:: Rows

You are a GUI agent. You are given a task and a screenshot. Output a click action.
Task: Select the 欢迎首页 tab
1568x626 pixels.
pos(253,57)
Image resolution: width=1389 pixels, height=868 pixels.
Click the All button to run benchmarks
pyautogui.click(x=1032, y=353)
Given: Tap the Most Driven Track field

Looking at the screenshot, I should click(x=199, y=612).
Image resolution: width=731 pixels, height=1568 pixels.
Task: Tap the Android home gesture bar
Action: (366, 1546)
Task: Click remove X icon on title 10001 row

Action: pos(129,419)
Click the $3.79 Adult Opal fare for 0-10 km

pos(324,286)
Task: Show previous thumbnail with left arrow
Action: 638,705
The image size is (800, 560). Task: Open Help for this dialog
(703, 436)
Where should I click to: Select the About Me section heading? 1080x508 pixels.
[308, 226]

::::

* Problem to work on
Return every row above word for word, changing nothing.

* Exercise answer
You are a GUI agent. You are given a task and a screenshot. Output a click action.
Task: Select the 欢迎首页 tab
1568x626 pixels.
pos(253,57)
Image resolution: width=1389 pixels, height=868 pixels.
Click the All button to run benchmarks
pyautogui.click(x=1032, y=353)
Given: Tap the Most Driven Track field

Looking at the screenshot, I should click(x=199, y=612).
Image resolution: width=731 pixels, height=1568 pixels.
Task: Tap the Android home gesture bar
Action: (366, 1546)
Task: Click remove X icon on title 10001 row

Action: pos(129,419)
Click the $3.79 Adult Opal fare for 0-10 km

pos(324,286)
Task: Show previous thumbnail with left arrow
Action: 638,705
The image size is (800, 560). Task: Open Help for this dialog
(703, 436)
Where should I click to: Select the About Me section heading? 1080x508 pixels.
[308, 226]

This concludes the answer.